Regular Expression Generator

J

jeremyje

Is there a library or a way to generate an appropriate regular
expression for any given input string?
(remove quotes for examples)
For example: "1234567890abcdef is in hex9"
Regex Generator returns: [0-9|A-F]{16} [a-z]{2} [a-z]{2} [0-9|a-z]{3}

Or anything that does some sort of similar processing?
 
J

Josef Moellers

Is there a library or a way to generate an appropriate regular
expression for any given input string?
(remove quotes for examples)
For example: "1234567890abcdef is in hex9"
Regex Generator returns: [0-9|A-F]{16} [a-z]{2} [a-z]{2} [0-9|a-z]{3}

Or anything that does some sort of similar processing?

Hardly.
First of all, your example is incorrect: "[0-9|A-F]{16}" will not match
"1...abcdef".
Second, The following RE will also match:
"1234567890abcdef is in hex9" as will
"[0-9a-z]{16} [0-9a-z]{2} [0-9a-z]{2} [0-9a-z]{3}" as will
".{16} .{2] .{2} .{4}" as will
".*\s.*\s.*\s.*" as will
"\S+\s+\S+\s+\S+\s+\S+"

IOW There is no single "appropriate regular expression" but infinitly
many (or some number close to infinity) that it's unpractical.
 
X

Xicheng Jia

J

Jürgen Exner

Is there a library or a way to generate an appropriate regular
expression for any given input string?
(remove quotes for examples)
For example: "1234567890abcdef is in hex9"
Regex Generator returns: [0-9|A-F]{16} [a-z]{2} [a-z]{2} [0-9|a-z]{3}

Or anything that does some sort of similar processing?

Well, yes, sure: actually the desired RE is a constant: .*
For a more advanced RE you can even quantify it with the length of the
string.

Seriously: it is impossible to derive a generic RE pattern from a single
text sample.

And you provided the point in case: why are you scanning for [a-f] in the
first part (I assume the upper case is a mistake, otherwise the RE wouldn't
match anyway) but for a-z in the second part? Shouldn't that be [is] or
maybe /is/? Without knowing the generic pattern it is impossible to know
what RE you me be looking for.

Jue
 
D

Dr.Ruud

(e-mail address removed) schreef:
Is there a library or a way to generate an appropriate regular
expression for any given input string?
(remove quotes for examples)
For example: "1234567890abcdef is in hex9"
Regex Generator returns: [0-9|A-F]{16} [a-z]{2} [a-z]{2} [0-9|a-z]{3}

Or anything that does some sort of similar processing?

I once created a Visual Basic-function that derived a mask from the
lines of a file. All the lines were supposed to have the same length,
and all characters were printable, so that made it a lot easier.
◆ ◆ ◆ ◆
Problems ▸
A) Decide whether each statement agrees with the forum thread, answering yes or no and quoting the exact words of the thread that settle it: (i) Josef Moellers says the pattern in the original example fails to match the hex string; (ii) Jürgen Exner says a generic pattern can be derived from a single text sample; (iii) Dr.Ruud's Visual Basic function handled lines of differing lengths.
B) Reproduce the forum thread verbatim from "And you provided" to "be looking for.".
The listing after this point comes from a separate source and has no connection to the forum thread.

Data shown ▸
◆ ◆ ◆ ◆
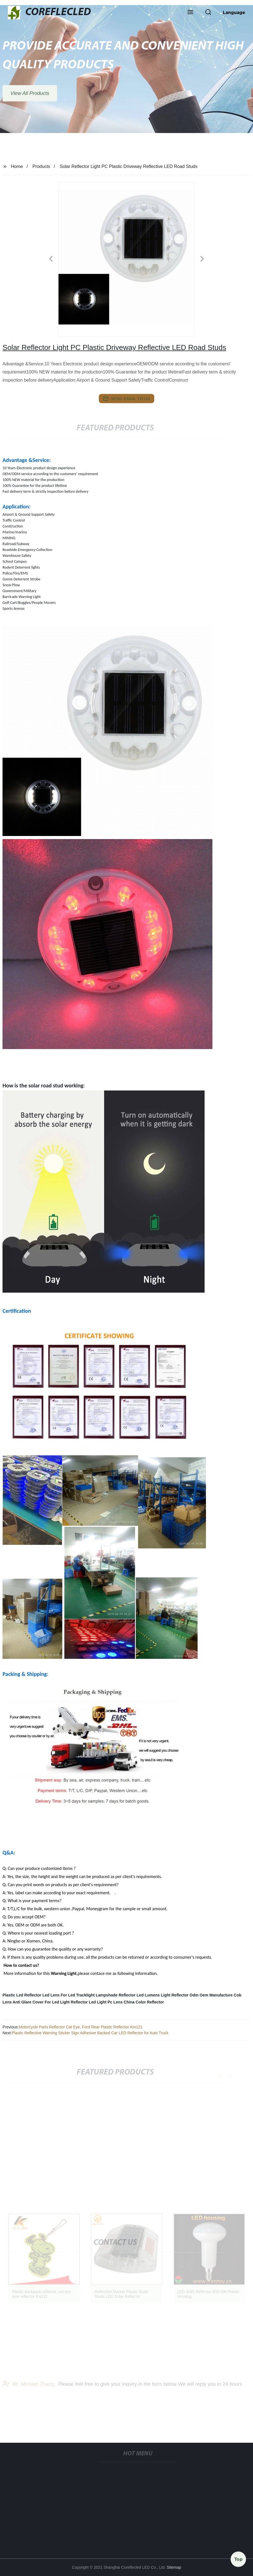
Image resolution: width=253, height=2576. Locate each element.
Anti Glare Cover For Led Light (41, 2002)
◆ ◆ ◆ ◆
Solutions in order ▸
A)
(i) Yes: "your example is incorrect: "[0-9|A-F]{16}" will not match"
(ii) No: "it is impossible to derive a generic RE pattern from a single text sample"
(iii) No: "All the lines were supposed to have the same length"

B)
And you provided the point in case: why are you scanning for [a-f] in the
first part (I assume the upper case is a mistake, otherwise the RE wouldn't
match anyway) but for a-z in the second part? Shouldn't that be [is] or
maybe /is/? Without knowing the generic pattern it is impossible to know
what RE you me be looking for.